RECORD EXCERPTS:

[Start of section]

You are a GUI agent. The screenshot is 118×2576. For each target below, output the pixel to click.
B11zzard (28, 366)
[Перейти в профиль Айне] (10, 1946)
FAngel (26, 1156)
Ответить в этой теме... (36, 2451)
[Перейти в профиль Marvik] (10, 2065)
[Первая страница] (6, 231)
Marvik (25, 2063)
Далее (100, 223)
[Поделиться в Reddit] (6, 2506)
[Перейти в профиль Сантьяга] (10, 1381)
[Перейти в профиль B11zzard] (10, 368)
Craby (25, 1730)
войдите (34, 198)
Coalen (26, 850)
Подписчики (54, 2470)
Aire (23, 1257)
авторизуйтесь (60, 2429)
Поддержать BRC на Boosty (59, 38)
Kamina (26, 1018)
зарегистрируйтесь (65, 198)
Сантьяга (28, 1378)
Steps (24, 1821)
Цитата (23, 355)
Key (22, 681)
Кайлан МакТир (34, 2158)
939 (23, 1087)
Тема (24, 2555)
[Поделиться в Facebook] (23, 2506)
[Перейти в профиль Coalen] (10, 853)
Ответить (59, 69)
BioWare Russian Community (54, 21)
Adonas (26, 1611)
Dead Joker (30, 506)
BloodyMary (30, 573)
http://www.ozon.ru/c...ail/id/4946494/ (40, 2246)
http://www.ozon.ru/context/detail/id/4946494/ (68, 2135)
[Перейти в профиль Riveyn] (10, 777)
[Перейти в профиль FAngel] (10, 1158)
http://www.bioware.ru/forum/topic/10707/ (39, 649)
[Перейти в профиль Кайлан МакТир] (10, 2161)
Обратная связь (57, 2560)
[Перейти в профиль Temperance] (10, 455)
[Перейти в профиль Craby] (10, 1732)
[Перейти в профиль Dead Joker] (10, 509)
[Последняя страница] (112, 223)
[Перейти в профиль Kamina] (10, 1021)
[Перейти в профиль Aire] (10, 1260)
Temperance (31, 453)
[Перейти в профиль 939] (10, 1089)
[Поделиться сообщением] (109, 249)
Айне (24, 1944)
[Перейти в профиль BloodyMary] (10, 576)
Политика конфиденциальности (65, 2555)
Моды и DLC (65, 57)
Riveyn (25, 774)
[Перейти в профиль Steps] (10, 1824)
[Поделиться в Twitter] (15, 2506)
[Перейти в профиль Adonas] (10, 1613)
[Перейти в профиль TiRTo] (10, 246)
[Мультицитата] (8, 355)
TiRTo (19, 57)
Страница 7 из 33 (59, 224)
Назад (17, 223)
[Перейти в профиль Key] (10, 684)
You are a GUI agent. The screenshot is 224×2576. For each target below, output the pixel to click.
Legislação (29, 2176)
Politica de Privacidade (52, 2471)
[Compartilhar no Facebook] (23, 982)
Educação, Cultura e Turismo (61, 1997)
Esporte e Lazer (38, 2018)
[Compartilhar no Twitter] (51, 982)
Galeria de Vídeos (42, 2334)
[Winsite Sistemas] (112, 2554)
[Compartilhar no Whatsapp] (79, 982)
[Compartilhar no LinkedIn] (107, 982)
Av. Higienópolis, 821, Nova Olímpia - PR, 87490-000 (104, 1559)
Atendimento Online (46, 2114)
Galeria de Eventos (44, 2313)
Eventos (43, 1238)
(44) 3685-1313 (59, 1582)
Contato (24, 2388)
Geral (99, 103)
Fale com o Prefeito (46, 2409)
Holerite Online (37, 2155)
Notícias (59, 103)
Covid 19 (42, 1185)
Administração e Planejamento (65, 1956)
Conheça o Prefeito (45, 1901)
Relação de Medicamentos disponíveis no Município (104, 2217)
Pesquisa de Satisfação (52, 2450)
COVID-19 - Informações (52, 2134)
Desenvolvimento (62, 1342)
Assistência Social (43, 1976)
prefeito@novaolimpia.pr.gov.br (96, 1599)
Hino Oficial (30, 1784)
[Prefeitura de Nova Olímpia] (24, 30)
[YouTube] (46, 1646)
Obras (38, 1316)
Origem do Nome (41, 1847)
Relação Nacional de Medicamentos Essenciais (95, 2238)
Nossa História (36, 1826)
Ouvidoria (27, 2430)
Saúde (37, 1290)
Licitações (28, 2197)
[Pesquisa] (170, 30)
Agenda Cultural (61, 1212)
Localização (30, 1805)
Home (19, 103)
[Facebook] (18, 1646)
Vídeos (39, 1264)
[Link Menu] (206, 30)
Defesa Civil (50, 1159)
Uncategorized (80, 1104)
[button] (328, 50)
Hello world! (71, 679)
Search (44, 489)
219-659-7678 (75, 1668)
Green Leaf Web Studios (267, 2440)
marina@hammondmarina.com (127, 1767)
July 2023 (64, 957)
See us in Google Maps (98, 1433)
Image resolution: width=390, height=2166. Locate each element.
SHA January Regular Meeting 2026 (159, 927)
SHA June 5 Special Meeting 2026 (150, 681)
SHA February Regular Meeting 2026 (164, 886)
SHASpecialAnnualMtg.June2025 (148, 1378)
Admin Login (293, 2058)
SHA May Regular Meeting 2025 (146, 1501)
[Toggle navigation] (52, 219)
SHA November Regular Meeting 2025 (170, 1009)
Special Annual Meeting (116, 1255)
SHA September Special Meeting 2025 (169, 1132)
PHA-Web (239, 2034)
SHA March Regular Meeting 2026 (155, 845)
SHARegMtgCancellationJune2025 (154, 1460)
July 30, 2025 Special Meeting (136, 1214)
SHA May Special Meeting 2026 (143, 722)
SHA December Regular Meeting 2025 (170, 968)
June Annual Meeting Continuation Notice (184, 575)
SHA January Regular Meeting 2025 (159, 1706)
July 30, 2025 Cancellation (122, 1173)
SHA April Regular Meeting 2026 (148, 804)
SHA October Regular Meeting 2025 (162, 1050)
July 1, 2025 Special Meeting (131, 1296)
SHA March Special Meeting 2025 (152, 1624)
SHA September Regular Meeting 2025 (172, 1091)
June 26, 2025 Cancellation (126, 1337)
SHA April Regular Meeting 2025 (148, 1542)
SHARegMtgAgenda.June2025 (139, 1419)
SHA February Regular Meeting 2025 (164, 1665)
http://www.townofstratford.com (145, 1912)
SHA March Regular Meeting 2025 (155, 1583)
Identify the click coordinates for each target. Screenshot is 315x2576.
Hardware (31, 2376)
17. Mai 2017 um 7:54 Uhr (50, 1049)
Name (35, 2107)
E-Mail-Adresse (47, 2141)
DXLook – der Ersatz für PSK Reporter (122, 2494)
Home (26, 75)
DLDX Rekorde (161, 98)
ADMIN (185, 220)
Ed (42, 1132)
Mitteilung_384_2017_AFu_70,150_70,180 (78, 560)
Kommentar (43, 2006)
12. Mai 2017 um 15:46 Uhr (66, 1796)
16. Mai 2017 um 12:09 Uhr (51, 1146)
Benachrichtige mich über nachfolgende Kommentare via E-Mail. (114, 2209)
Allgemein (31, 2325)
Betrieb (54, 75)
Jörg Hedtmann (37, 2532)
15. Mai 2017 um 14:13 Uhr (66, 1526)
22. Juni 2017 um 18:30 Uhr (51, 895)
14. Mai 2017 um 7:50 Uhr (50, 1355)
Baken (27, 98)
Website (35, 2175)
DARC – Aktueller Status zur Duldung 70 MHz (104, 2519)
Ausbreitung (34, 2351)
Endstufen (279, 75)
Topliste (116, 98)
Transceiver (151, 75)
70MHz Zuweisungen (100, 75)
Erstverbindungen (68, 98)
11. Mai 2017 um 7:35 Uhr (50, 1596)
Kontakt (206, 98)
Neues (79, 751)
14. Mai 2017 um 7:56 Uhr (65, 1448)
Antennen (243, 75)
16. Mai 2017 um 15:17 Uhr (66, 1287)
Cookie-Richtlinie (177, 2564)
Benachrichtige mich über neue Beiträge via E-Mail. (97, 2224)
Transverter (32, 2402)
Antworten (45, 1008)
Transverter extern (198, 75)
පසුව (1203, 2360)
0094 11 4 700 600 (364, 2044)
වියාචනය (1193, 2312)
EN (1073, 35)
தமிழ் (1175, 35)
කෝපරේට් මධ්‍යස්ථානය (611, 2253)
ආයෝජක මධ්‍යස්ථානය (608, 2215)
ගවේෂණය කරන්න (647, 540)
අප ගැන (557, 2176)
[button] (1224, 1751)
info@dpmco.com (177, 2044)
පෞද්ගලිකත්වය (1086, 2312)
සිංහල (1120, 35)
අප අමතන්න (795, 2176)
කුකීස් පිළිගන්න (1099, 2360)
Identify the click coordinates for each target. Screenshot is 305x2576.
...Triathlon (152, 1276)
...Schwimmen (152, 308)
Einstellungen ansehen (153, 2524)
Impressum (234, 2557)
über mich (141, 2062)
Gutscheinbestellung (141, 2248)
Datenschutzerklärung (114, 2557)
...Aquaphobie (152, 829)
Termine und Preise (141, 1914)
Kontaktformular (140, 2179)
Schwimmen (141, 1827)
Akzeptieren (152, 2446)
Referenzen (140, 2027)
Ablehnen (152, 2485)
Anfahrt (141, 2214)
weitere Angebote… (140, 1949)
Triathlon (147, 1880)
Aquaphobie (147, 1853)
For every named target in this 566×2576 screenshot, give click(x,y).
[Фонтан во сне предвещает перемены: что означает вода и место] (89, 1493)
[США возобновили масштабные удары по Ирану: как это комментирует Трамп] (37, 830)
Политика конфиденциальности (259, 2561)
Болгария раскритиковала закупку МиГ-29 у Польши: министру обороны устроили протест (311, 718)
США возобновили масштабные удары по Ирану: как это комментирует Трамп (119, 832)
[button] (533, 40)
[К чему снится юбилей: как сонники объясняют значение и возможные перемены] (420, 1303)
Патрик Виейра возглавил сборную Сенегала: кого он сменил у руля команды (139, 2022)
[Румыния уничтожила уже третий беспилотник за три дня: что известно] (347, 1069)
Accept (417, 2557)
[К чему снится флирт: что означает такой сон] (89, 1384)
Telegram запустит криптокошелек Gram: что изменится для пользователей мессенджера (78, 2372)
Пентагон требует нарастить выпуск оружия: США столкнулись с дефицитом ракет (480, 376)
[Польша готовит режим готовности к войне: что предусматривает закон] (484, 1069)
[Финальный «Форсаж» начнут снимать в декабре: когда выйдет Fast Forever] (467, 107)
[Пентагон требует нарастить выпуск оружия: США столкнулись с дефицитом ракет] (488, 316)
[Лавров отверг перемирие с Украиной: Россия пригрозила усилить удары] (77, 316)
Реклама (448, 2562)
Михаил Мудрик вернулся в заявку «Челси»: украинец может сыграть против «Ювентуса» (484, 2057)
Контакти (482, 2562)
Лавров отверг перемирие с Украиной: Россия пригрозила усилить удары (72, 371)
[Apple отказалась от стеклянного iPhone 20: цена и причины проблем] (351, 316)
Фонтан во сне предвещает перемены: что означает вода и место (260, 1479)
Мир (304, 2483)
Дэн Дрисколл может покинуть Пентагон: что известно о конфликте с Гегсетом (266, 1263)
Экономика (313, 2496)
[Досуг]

[End of section]

DIRECTIONS:
Among the lines above, repeat exactly those from the line with "[Перейти в профиль 939] (10, 1089)" to the line with "[Winsite Sistemas] (112, 2554)", counting both ends.

SOLUTION TO THE EXERCISE:
[Перейти в профиль 939] (10, 1089)
[Поделиться сообщением] (109, 249)
Айне (24, 1944)
[Перейти в профиль BloodyMary] (10, 576)
Политика конфиденциальности (65, 2555)
Моды и DLC (65, 57)
Riveyn (25, 774)
[Перейти в профиль Steps] (10, 1824)
[Поделиться в Twitter] (15, 2506)
[Перейти в профиль Adonas] (10, 1613)
[Перейти в профиль TiRTo] (10, 246)
[Мультицитата] (8, 355)
TiRTo (19, 57)
Страница 7 из 33 (59, 224)
Назад (17, 223)
[Перейти в профиль Key] (10, 684)
You are a GUI agent. The screenshot is 224×2576. For each target below, output the pixel to click.
Legislação (29, 2176)
Politica de Privacidade (52, 2471)
[Compartilhar no Facebook] (23, 982)
Educação, Cultura e Turismo (61, 1997)
Esporte e Lazer (38, 2018)
[Compartilhar no Twitter] (51, 982)
Galeria de Vídeos (42, 2334)
[Winsite Sistemas] (112, 2554)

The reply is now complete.